OrediggerPoke said:
GoPokes86 said:
OrediggerPoke said:
ragtimejoe1 said:
Nobody better laugh unless your primary school is P5.
Agreed, not just the University of Wyoming but the whole state is at a critical juncture. Funding is going to be a growing major major concern.
Coal is being displaced by gas for electric generation faster than anyone could have reasonably predicted (in 2007 coal accounted for 49% of the grid, in 2014 coal accounted for 39% of the grid, in 2015 coal accounted for 33%, in 2016 there is a belief it may fall into the 20s). The increased gas production is unlikely to come from Wyoming in any meaningful way to offest the loss of coal production (these Eastern wells really are that good). I'm not crying wolf, we have some serious funding concerns going forward even when commodity prices recover.

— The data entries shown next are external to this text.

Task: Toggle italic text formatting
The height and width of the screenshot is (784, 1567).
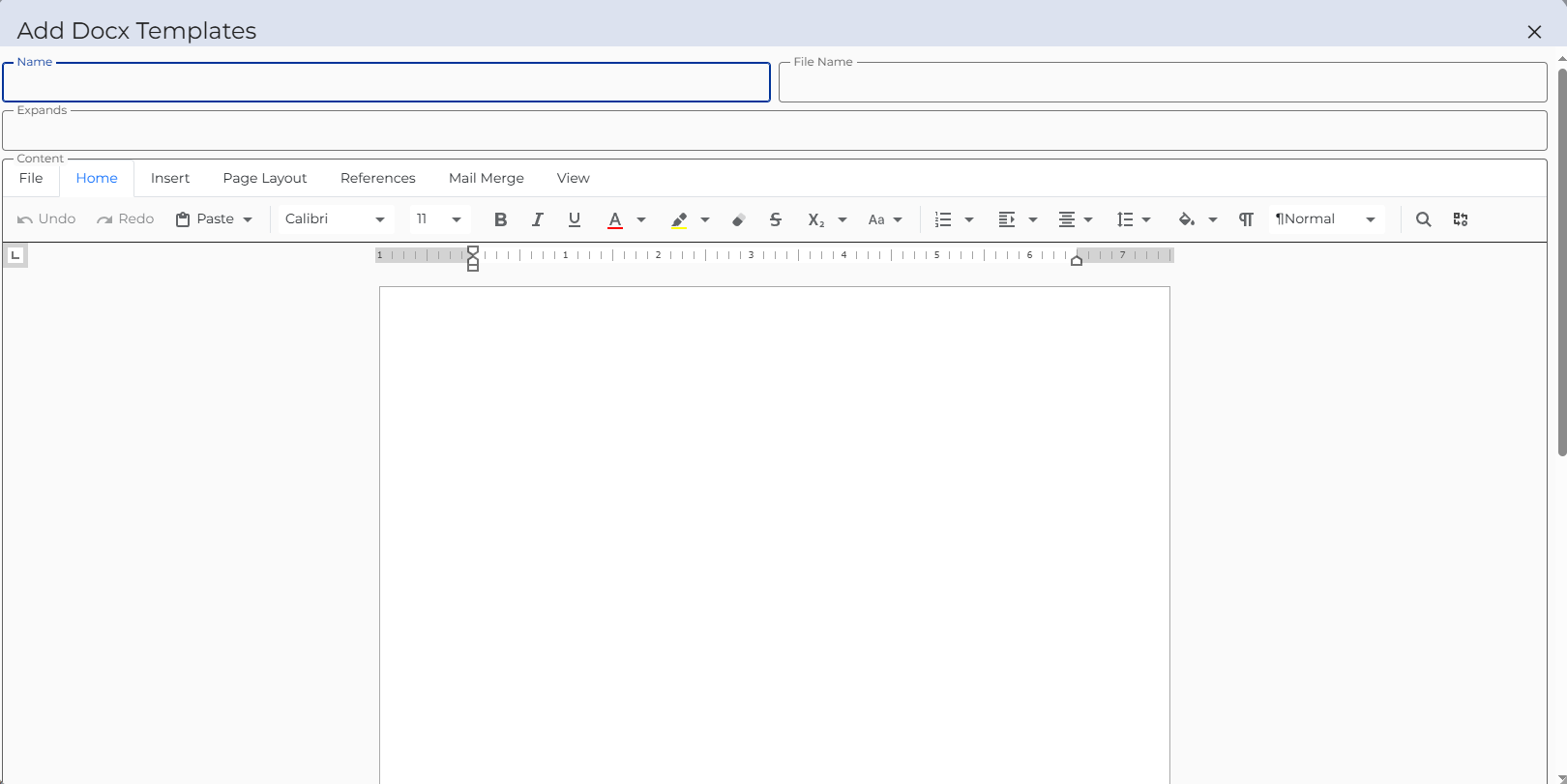Action: tap(537, 219)
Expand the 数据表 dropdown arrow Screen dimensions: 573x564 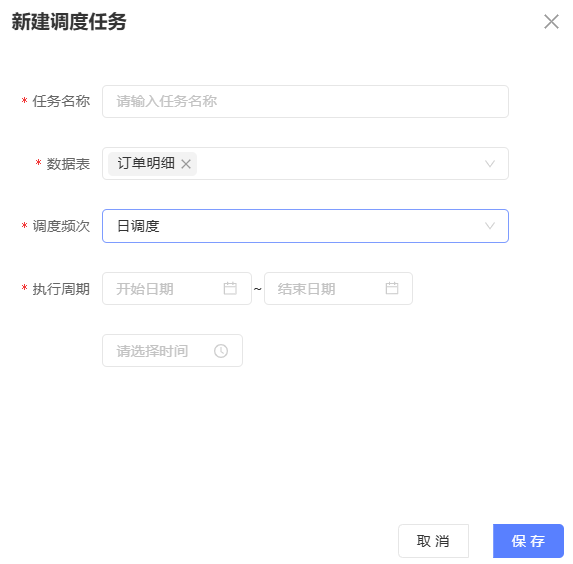490,164
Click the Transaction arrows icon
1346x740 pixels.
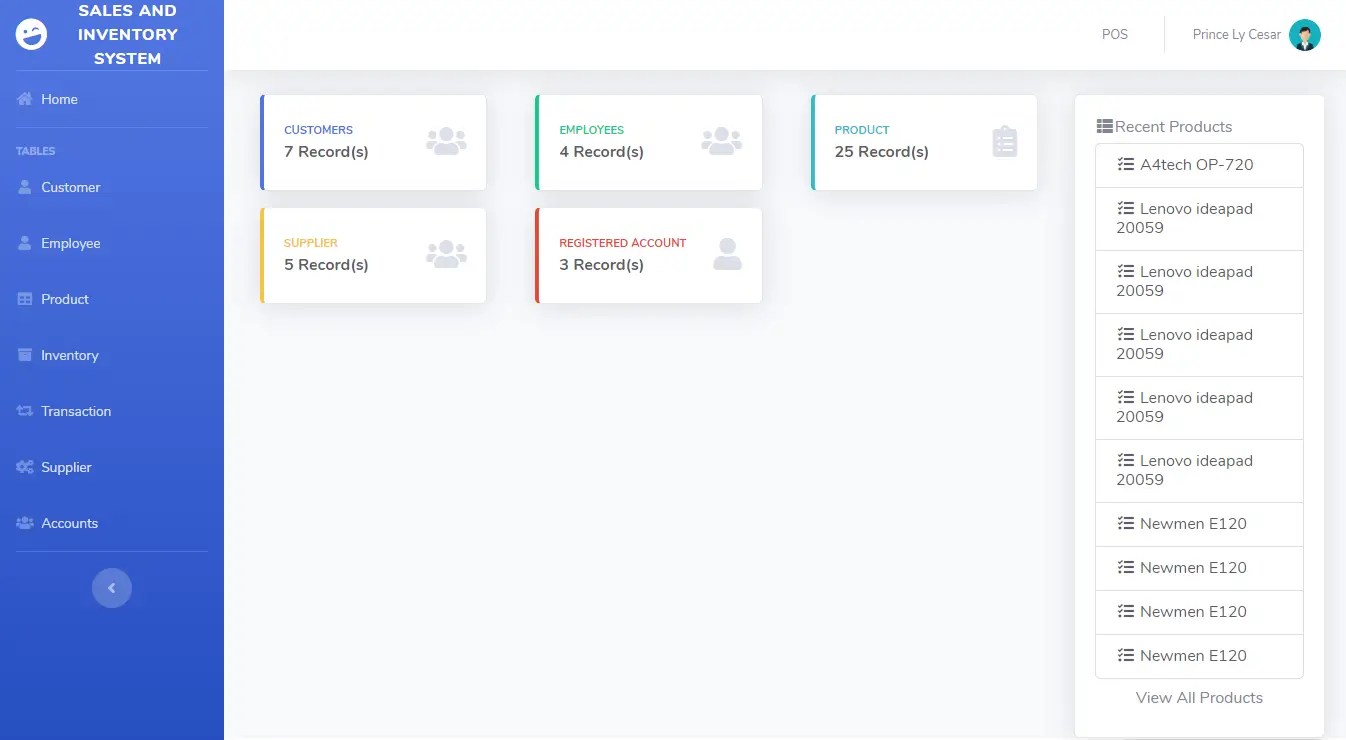tap(25, 411)
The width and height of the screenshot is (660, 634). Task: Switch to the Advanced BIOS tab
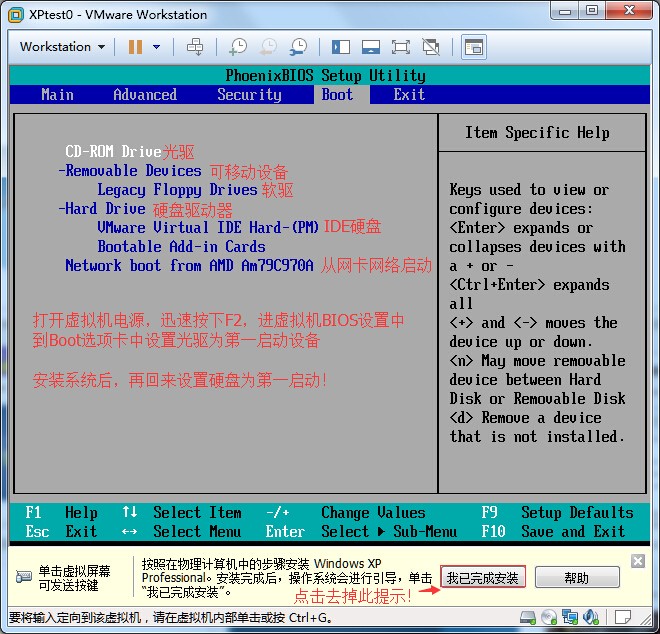pyautogui.click(x=144, y=94)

Unfortunately, this is completely true. The worst thing that happened for western natural gas was the Marcellus shale discovery. When wells IP at over 25mmcf/day they can easily respond to peak needs in the highest population area and highest demand area in the country with even a modest drilling program. I highly doubt we will ever see gas over $4/mcf in the next 10 years which is the point that the State is able to stack money in the coffers. Unless oil reaches $70+/bbl and is sustained and we find a Bakken/Wolfcamp like basin in Wyoming funding is going to be tough.
I'm with you; I just don't see oil production saving the State's coffers either. Even at $70/bbl, the Bakken is not all that profitable and the Middle East has little reason to let our unconventional producers capture additional market share. Also, keep in mind that in Wyoming's 'new frontier' of oil development in Laramie County, the minerals are almost entirely owned by private individuals and companies. The largest portion of Wyoming's revenue on oil and gas comes from state owned and federally owned minerals (Wyoming gets half of the 1/8 federal royalty).
We certainly can't just bury our head in the sand and say 'it will come back just like it always does.'
One analysis I read indicated that the gulf states only have a little bit of time at depressed oil prices before they can no longer service their debts, and have to start cutting back on social programs and handouts. Off the top of my head, they were something like:
- Qatar - 1 year
- UAE - 18 months
- Saudi - 2 1/2 to 3 years
Russia, Indonesia and others are already cutting.
So oil could come back pretty well, once the gulfs either decide they have to stop the race to the bottom to protect pointless market share (they can't put US oil out of business even at $25 a barrel), get overthrown, or get out of the business (see the Saudi sovereign wealth fund).
What isn't coming back is coal. Regulation is going to keep it down.